▶ _What to work on_
The expected copy holds every entry exactly and none of the pictures.

*** Records shown Section Begins ***

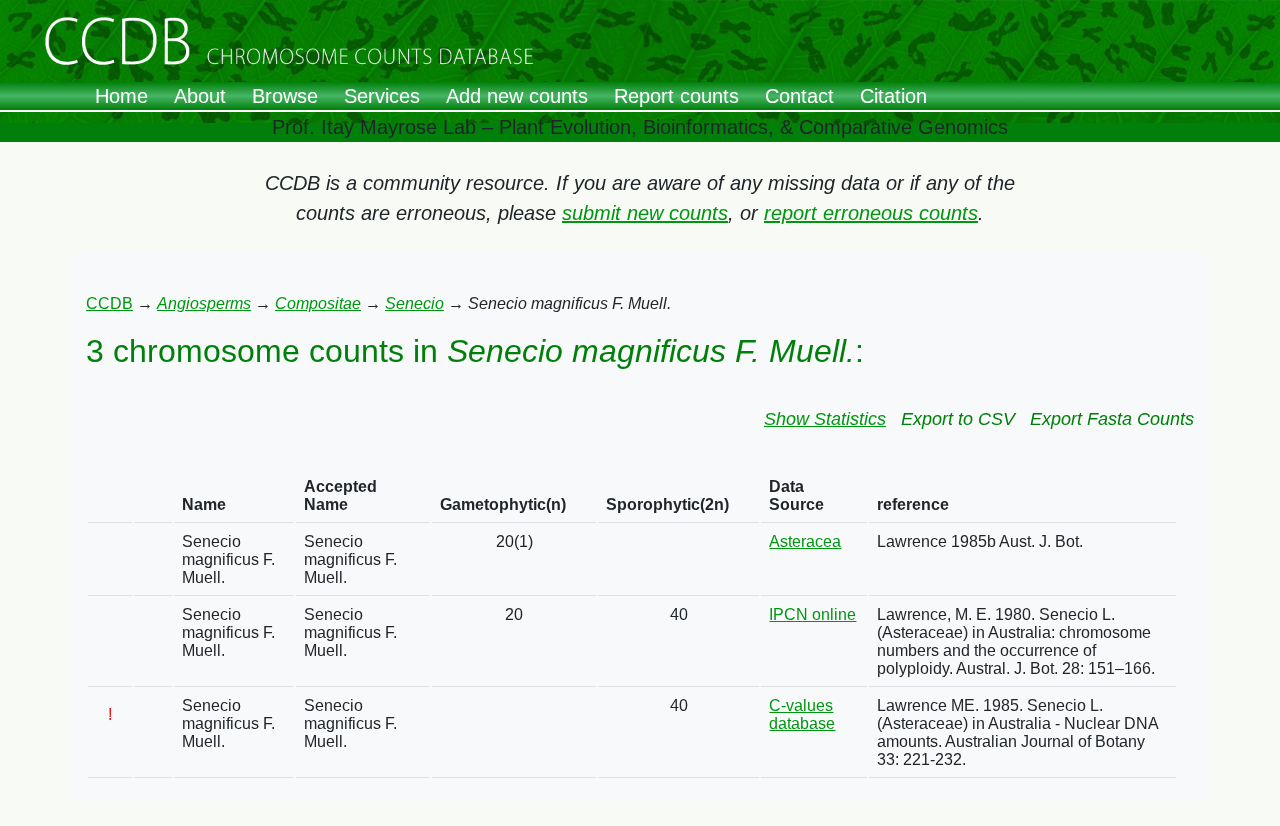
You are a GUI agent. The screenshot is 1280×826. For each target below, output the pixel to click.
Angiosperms (204, 303)
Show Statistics (825, 419)
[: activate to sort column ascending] (110, 496)
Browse (285, 96)
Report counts (676, 96)
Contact (799, 96)
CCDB (109, 303)
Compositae (318, 303)
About (200, 96)
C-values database (802, 714)
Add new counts (517, 96)
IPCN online (812, 614)
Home (121, 96)
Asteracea (805, 541)
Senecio (414, 303)
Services (382, 96)
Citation (893, 96)
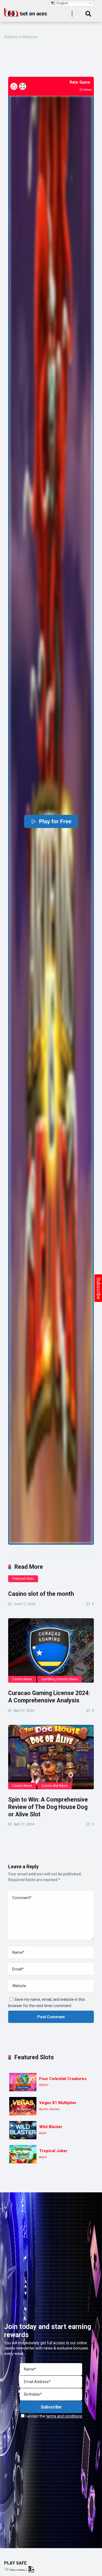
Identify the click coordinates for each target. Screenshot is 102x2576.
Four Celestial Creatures (62, 2078)
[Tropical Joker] (22, 2154)
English (61, 3)
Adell (43, 2133)
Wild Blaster (50, 2126)
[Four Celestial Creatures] (22, 2082)
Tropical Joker (53, 2150)
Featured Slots (23, 1579)
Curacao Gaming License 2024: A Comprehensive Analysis (49, 1697)
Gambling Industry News (59, 1679)
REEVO (43, 2085)
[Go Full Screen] (22, 86)
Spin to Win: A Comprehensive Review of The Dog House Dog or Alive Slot (48, 1806)
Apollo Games (49, 2109)
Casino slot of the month (41, 1593)
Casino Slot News (54, 1786)
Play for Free (55, 821)
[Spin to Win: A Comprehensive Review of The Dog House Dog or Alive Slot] (51, 1757)
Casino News (22, 1679)
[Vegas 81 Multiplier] (22, 2106)
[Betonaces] (26, 12)
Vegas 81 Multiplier (57, 2102)
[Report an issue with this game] (13, 86)
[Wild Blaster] (22, 2130)
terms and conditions (64, 2416)
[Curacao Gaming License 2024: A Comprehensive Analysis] (51, 1650)
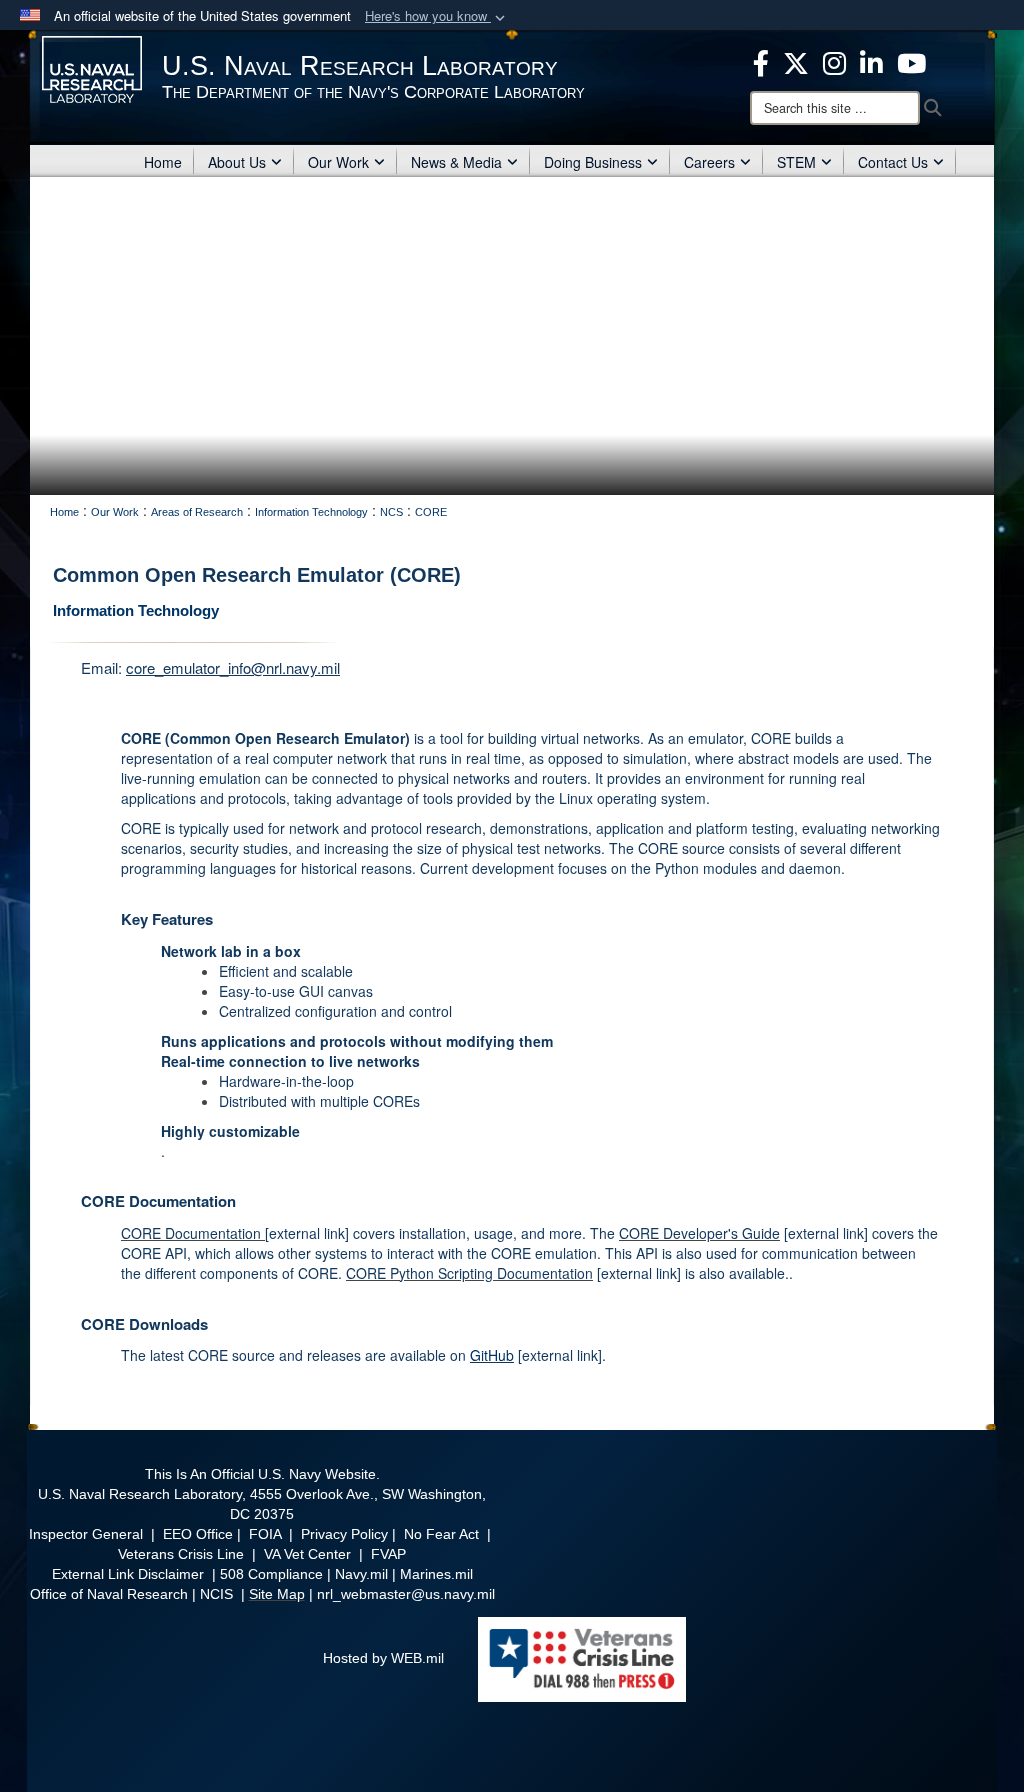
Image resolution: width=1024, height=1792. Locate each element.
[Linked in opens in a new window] (871, 61)
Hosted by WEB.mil (383, 1658)
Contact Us (893, 162)
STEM (796, 162)
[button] (437, 16)
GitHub (492, 1355)
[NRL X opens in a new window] (796, 61)
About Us (237, 162)
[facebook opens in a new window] (761, 61)
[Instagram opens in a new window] (834, 61)
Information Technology (136, 610)
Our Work (338, 162)
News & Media (456, 162)
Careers (709, 162)
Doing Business (593, 162)
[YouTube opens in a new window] (911, 61)
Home (163, 162)
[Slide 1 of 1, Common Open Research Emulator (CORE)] (512, 336)
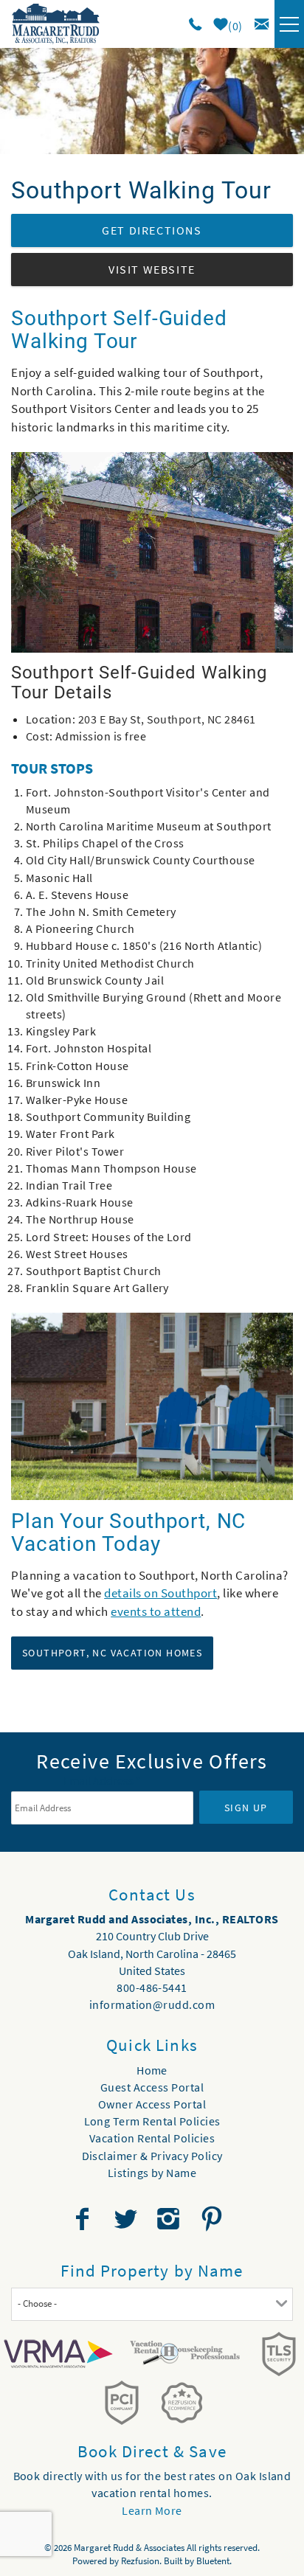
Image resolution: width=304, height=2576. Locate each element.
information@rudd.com (152, 2004)
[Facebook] (84, 2219)
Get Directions (151, 230)
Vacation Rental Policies (152, 2138)
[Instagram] (170, 2219)
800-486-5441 (152, 1987)
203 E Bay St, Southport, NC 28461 (167, 719)
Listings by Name (152, 2172)
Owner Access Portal (152, 2104)
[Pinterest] (213, 2219)
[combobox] (152, 2304)
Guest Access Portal (152, 2087)
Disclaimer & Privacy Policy (152, 2155)
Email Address (102, 1780)
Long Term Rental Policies (152, 2121)
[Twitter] (127, 2219)
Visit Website (152, 269)
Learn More (152, 2510)
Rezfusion (140, 2561)
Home (152, 2070)
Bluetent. (214, 2561)
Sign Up (246, 1807)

*** Records shown Section Ends ***

▶ _Result below_
You are a GUI agent. The screenshot is 1280×826. For each target below, output the pixel to click.
Angiosperms (204, 303)
Show Statistics (825, 419)
[: activate to sort column ascending] (110, 496)
Browse (285, 96)
Report counts (676, 96)
Contact (799, 96)
CCDB (109, 303)
Compositae (318, 303)
About (200, 96)
C-values database (802, 714)
Add new counts (517, 96)
IPCN online (812, 614)
Home (121, 96)
Asteracea (805, 541)
Senecio (414, 303)
Services (382, 96)
Citation (893, 96)
Identify the click coordinates for each target. Screenshot is 102x2576.
Four Celestial Creatures (62, 2078)
[Tropical Joker] (22, 2154)
English (61, 3)
Adell (43, 2133)
Wild Blaster (50, 2126)
[Four Celestial Creatures] (22, 2082)
Tropical Joker (53, 2150)
Featured Slots (23, 1579)
Curacao Gaming License 2024: A Comprehensive Analysis (49, 1697)
Gambling Industry News (59, 1679)
REEVO (43, 2085)
[Go Full Screen] (22, 86)
Spin to Win: A Comprehensive Review of The Dog House Dog or Alive Slot (48, 1806)
Apollo Games (49, 2109)
Casino slot of the month (41, 1593)
Casino Slot News (54, 1786)
Play for Free (55, 821)
[Spin to Win: A Comprehensive Review of The Dog House Dog or Alive Slot] (51, 1757)
Casino News (22, 1679)
[Vegas 81 Multiplier] (22, 2106)
[Betonaces] (26, 12)
Vegas 81 Multiplier (57, 2102)
[Report an issue with this game] (13, 86)
[Wild Blaster] (22, 2130)
terms and conditions (64, 2416)
[Curacao Gaming License 2024: A Comprehensive Analysis] (51, 1650)
Image resolution: width=1024, height=1792. Locate each element.
[Linked in opens in a new window] (871, 61)
Hosted by WEB.mil (383, 1658)
Contact Us (893, 162)
STEM (796, 162)
[button] (437, 16)
GitHub (492, 1355)
[NRL X opens in a new window] (796, 61)
About Us (237, 162)
[facebook opens in a new window] (761, 61)
[Instagram opens in a new window] (834, 61)
Information Technology (136, 610)
Our Work (338, 162)
News & Media (456, 162)
Careers (709, 162)
Doing Business (593, 162)
[YouTube opens in a new window] (911, 61)
Home (163, 162)
[Slide 1 of 1, Common Open Research Emulator (CORE)] (512, 336)
Image resolution: width=304, height=2576. Locate each element.
information@rudd.com (152, 2004)
[Facebook] (84, 2219)
Get Directions (151, 230)
Vacation Rental Policies (152, 2138)
[Instagram] (170, 2219)
800-486-5441 (152, 1987)
203 E Bay St, Southport, NC 28461 (167, 719)
Listings by Name (152, 2172)
Owner Access Portal (152, 2104)
[Pinterest] (213, 2219)
[combobox] (152, 2304)
Guest Access Portal (152, 2087)
Disclaimer & Privacy Policy (152, 2155)
Email Address (102, 1780)
Long Term Rental Policies (152, 2121)
[Twitter] (127, 2219)
Visit Website (152, 269)
Learn More (152, 2510)
Rezfusion (140, 2561)
Home (152, 2070)
Bluetent. (214, 2561)
Sign Up (246, 1807)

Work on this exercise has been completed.